If you do the Roth, you'll contribute $900 (12 x $75) after-tax over the course of a year. If you choose the 401(k), on the other hand, you'll put away $1,200 pre-tax (12 x $100) during the year. But you'll also get a $1,500 match (1,200 x $1.25) from your employer, bringing the total contribution to $2,700.
Question is, then, will you be better off come retirement time by putting away $900 after-tax or $2,700 pre-tax?
If you allow for a 7% annual return, at age 65 the $900 in your Roth account would grow to $14,420. Since you funded your Roth with after-tax dollars, you could withdraw that amount tax free (assuming you meet the criteria for tax-free withdrawals).
The $2,700 in your 401(k), on the other hand, would grow to a much larger sum, $43,261, but you would owe tax on that amount. Still, if you remain in the 25% tax bracket at retirement, you would deduct $10,815 in taxes, leaving you with $32,446 after taxes, clearly much more than the $14,420 after taxes in the Roth. If you drop to a lower bracket, you would pay even less in tax on the 401(k) money, making you even better off.
Of course, you would end up with less from the 401(k) if you were to move into a higher tax bracket. But to whittle down the $43,261 before taxes in your 401(k) to the $14,420 after taxes in the Roth IRA, you would need to face a 67% tax rate. Not impossible perhaps, given the way they're spending money down in D.C. these days, but not very likely.
Which means that, unless you expect to face a much, much higher tax rate in retirement, you're better off stopping the Roth IRA contributions and putting the equivalent amount of pre-tax dollars into your 401(k) to get your company match.
This analysis assumes that you make at least $40,000 a year. If you earn less than that, throwing an extra $1,200 into your 401(k) on top the 3% of salary you're already contributing would put you over the amount your employer will match. In other words, you would be contributing more than 6% of salary and not getting a match on the part that exceeds 6%.
But even in that case, it would still make sense to contribute whatever amount it takes to get the full match. You could then direct any extra money that wouldn't qualify for the match into the Roth.
This principle of taking full advantage of the match makes sense even if the employer match isn't as generous as your company's $1.25 for every $1 you contribute up to 6% of salary.
For example, if your employer were offering a match of 25 cents on the dollar instead of $1.25, the choice would be between putting $900 in the Roth or an extra $1,500 in the 401(k) ($1,200 plus a $300 match). In that case, you would still have the same $14,420 tax-free in the Roth at 65, while your $1,500 401(k) contribution would grow to $24,034 before taxes. So you would be ahead by $3,605 if you remain in the 25% tax bracket and your post-retirement tax rate would have to rise to 40% to knock down that $24,034 pre-tax to $14,420 after taxes, making it equal to the Roth.

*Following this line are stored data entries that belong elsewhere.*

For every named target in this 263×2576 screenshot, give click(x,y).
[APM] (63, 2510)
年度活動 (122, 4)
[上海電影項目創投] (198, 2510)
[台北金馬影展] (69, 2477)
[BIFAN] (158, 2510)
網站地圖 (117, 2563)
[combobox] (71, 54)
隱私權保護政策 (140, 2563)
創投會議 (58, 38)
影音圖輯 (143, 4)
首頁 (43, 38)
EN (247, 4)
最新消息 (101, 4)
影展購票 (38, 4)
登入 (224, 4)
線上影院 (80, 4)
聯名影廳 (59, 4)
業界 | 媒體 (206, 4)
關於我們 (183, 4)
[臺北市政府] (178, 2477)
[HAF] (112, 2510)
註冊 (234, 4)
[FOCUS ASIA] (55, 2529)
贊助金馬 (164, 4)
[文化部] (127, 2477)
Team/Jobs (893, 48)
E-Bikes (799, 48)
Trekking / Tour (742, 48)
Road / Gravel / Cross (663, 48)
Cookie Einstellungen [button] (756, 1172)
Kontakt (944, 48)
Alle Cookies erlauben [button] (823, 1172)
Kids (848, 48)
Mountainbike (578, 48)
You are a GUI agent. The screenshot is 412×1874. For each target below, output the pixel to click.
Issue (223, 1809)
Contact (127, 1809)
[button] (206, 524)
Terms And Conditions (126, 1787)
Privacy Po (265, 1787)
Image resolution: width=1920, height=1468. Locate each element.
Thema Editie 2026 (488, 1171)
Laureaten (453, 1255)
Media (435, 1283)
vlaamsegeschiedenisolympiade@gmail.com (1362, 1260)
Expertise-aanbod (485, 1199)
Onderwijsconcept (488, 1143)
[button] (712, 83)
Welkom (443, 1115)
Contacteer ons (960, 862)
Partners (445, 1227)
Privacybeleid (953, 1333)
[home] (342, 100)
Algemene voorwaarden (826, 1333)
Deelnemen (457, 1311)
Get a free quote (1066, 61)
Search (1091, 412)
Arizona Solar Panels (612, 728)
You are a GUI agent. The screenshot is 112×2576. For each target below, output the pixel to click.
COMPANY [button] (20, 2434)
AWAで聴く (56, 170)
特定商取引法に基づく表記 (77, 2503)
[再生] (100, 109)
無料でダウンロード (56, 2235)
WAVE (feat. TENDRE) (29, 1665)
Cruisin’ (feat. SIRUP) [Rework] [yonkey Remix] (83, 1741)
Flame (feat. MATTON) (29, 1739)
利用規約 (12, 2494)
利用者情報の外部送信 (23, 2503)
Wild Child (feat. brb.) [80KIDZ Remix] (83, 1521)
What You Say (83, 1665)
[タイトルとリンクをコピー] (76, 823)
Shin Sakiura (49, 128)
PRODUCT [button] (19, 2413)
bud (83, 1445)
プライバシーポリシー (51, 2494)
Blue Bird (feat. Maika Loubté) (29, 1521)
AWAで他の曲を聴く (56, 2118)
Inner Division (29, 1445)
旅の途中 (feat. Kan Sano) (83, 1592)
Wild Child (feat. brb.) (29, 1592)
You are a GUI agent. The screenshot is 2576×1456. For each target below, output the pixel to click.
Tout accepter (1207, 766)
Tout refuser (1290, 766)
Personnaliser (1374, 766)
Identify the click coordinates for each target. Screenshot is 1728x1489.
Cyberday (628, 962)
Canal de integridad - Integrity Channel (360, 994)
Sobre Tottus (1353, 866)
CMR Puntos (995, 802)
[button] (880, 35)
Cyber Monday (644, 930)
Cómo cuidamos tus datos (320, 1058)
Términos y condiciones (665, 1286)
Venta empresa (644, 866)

As for your desire not to keep all your eggs in one basket, I'm sympathetic to that point of view. But in a case like yours I think the rationale for having different types of retirement accounts hinges not so much on safety (401(k) assets are held in trust) or access to more investment choices, but on diversifying your tax exposure in retirement.
So I don't want to discourage you from putting a portion of your savings into a Roth account. I think that's an option you should consider. But you're probably better off funding a Roth IRA only after you've contributed enough to your 401(k) to maximize the match.
Speaking of matches, I'll end with some good news on that front. According to a survey by Hewitt Associates, no employers planned on reducing or suspending their matching contributions this year, and 80% of those firms that cut or stopped their match in 2009 said they're likely to reinstate or increase the match in 2010.
So anyone out there who's pared 401(k) contributions for want of a match may want to check to see if it's been reinstated and, if so, boost contributions enough to grab that employer dough. If you don't, you're turning down free money.